== Records shown

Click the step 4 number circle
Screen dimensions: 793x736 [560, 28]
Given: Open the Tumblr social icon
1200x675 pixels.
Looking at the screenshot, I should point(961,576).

====

§ **Aim of the task**
Copy only the stretch running from the line containing "Given: Open the Tumblr social icon" to the final line of the entries, both ends included, exactly as it stands.

§ **Solved exercise**
Given: Open the Tumblr social icon
1200x675 pixels.
Looking at the screenshot, I should point(961,576).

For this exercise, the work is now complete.